On-the-job experience trumps education
A proper college education was once all it took to secure a career and guarantee a nice life.
Yet with the economy still in the dumps, it has become even more imperative to have actual experience. Both proper education and appropriate experience are ideal for finding a hob, but if only one is possible, experience outweighs anything learned in the classroom.
There is obviously nothing wrong with getting a college education, but the biggest value of going to college is when students discover themselves and find out what they really want to do with life, not the actual attained knowledge.
According to a study done by the Center of Labor Market Studies at Northeastern University, 40 percent of college graduates end up with jobs that dont require a degree. That means two out of every five students walking around campus are practically wasting their time and money. Instead, they could be working, gaining on-the-job knowledge and making money.

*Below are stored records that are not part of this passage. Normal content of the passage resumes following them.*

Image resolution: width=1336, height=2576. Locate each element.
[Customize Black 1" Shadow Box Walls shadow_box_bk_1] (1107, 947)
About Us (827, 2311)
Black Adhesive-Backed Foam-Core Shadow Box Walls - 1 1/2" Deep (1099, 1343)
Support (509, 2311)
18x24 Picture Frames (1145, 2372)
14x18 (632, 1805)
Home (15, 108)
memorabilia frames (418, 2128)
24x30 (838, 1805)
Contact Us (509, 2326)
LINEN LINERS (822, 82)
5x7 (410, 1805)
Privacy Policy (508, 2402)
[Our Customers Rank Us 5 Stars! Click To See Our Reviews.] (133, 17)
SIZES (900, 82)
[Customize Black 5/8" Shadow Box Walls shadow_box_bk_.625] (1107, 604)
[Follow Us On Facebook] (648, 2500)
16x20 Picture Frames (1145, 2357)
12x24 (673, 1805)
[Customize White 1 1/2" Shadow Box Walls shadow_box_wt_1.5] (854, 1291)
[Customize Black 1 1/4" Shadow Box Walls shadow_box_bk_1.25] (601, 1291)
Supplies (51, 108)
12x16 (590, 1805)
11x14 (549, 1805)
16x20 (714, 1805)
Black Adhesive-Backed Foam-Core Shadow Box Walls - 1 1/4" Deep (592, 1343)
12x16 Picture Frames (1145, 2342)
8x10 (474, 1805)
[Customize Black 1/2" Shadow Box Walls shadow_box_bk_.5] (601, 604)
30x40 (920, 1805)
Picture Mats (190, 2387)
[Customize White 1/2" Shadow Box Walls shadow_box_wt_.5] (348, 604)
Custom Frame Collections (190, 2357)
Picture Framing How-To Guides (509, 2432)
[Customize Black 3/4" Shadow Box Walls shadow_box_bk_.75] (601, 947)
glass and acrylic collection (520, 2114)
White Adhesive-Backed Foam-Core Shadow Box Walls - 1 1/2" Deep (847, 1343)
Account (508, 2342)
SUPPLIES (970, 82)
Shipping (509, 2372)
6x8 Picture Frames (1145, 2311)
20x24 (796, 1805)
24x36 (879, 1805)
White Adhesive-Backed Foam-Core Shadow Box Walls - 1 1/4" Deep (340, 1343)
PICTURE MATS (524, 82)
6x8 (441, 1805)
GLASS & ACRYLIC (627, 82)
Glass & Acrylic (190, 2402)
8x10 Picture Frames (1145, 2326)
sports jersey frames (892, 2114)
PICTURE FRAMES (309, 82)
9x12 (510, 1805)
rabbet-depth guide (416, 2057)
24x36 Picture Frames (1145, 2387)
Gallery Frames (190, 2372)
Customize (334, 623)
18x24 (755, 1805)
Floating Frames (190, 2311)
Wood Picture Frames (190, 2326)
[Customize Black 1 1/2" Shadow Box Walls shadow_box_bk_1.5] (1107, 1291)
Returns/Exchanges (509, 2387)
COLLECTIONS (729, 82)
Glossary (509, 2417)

College courses provide little to no actual hands-on experience of what the real work force is like. Some may argue that the most difficult aspect about relying on experience instead of education to carry ones resume is getting that first entry-level job or internship.
Yet, according to an internships.com study, 93 percent of employers claimed the most important qualification for hiring interns came from relevant internships or experience. The lowest-rated qualifications were attendance at preferred schools and high academic performance.
Once one has a foot in the door, the on-the-job knowledge learned is invaluable. Opportunity to climb the corporate ladder will eventually present itself after time spent with the company.
Most have heard of billionaires and CEOs who never graduated college, including Steve Jobs, Bill Gates and Richard Branson. It is not impossible for others to create a successful life for themselves without attending college as well. According to an employment study by the Bureau of Labor Statistics looking at the job projections from 2010 to 2020, 10 out of the 20 fastest-growing occupations will not require a college degree.
The economy has shifted and it is often difficult to find a job. But simply going to school to avoid taking the workforce head-on is not the answer. Being a persistent and smart job applicant can open basic entry-level doors, allowing opportunities for advancement.
According to a research study conducted by workforce solutions company Kelly Services, more than 75 percent of professional employees feel that having work experience is more valuable than a strong academic background. Having a good education is certainly an ideal quality, but students should consider on-the-job experience as more important.
Bobby Bishop is a senior majoring in geography.